> _Directions_: Reproduce the items verbatim, starting at the line containing "Task: Choose kids size 2T for Balabala pants" and ending at the end of the items, with both ends included. Omit the pictures.

> _Provided data_:
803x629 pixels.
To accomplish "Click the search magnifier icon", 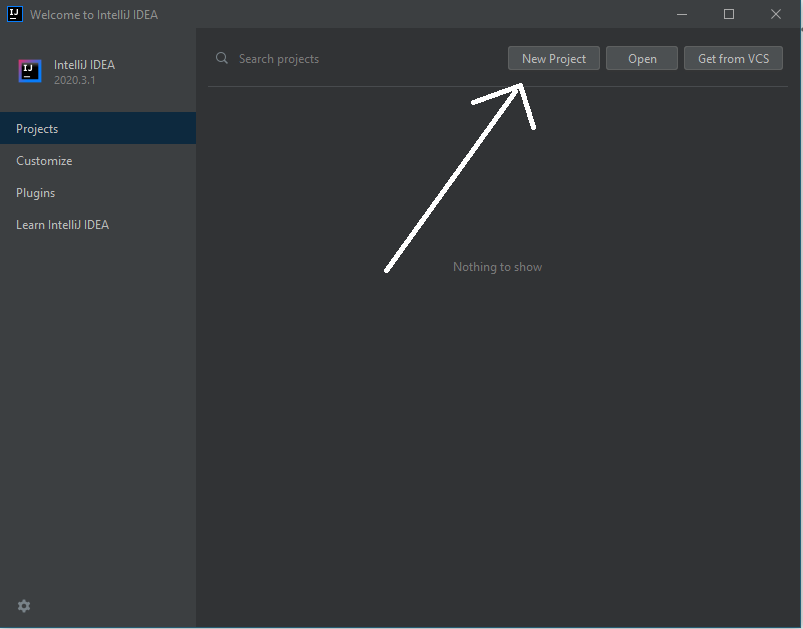I will (221, 58).
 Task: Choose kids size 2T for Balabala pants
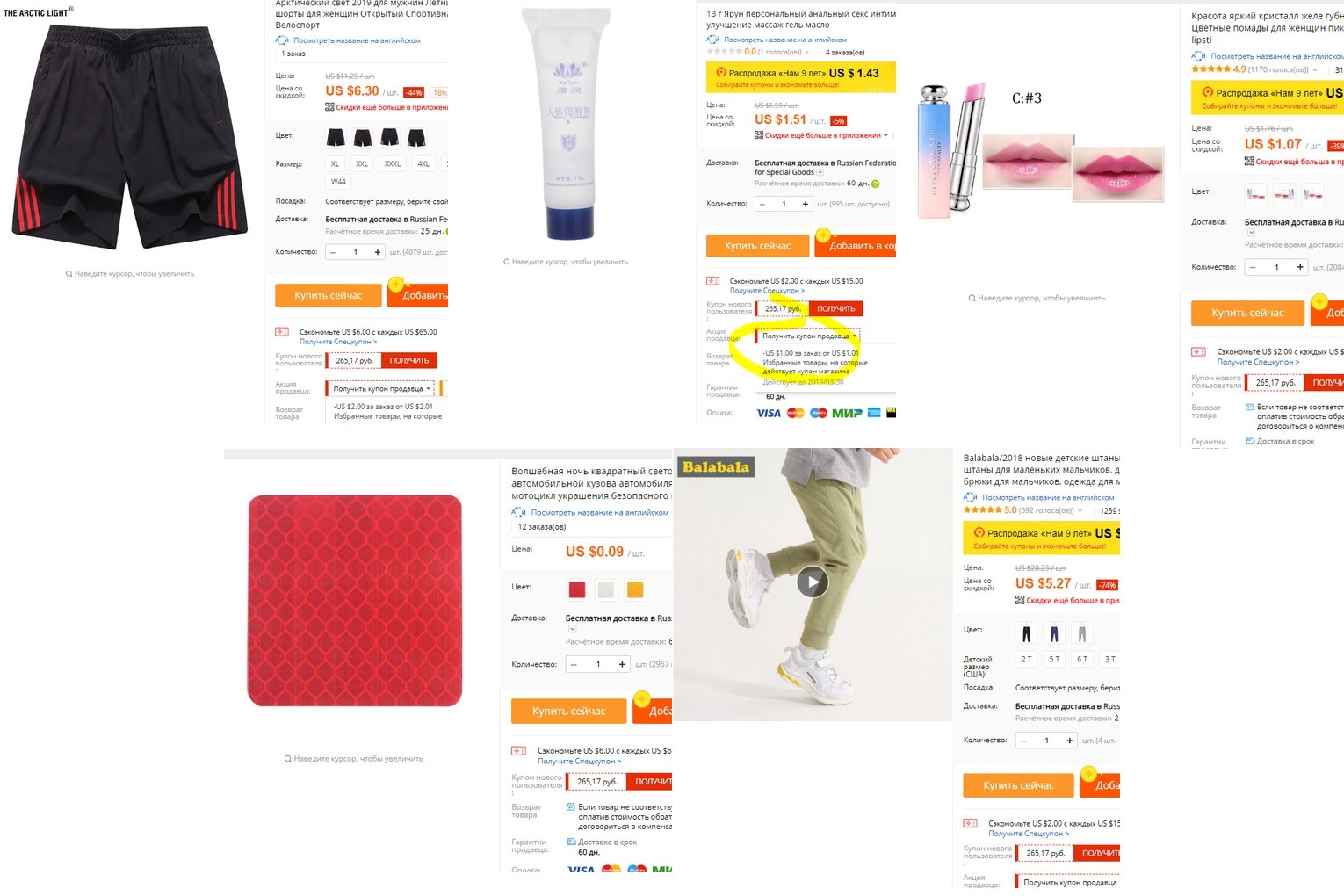[1026, 659]
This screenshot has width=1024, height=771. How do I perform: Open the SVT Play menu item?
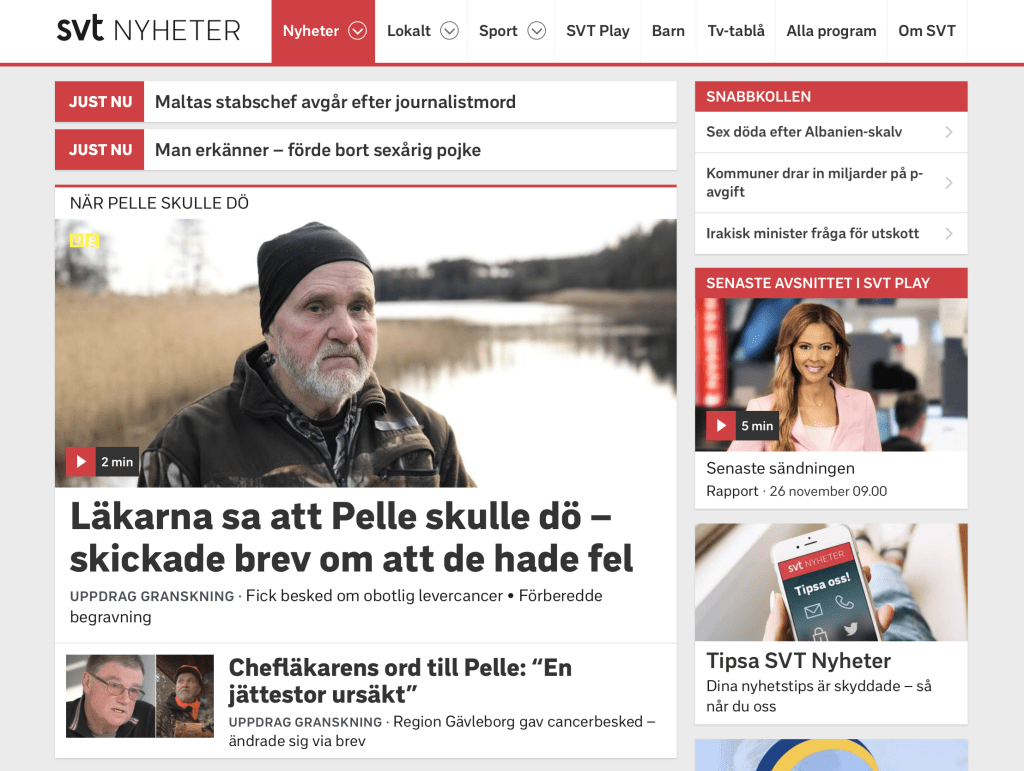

> _Answer to the task_:
 Task: Choose kids size 2T for Balabala pants
[1026, 659]
This screenshot has width=1024, height=771. How do I perform: Open the SVT Play menu item?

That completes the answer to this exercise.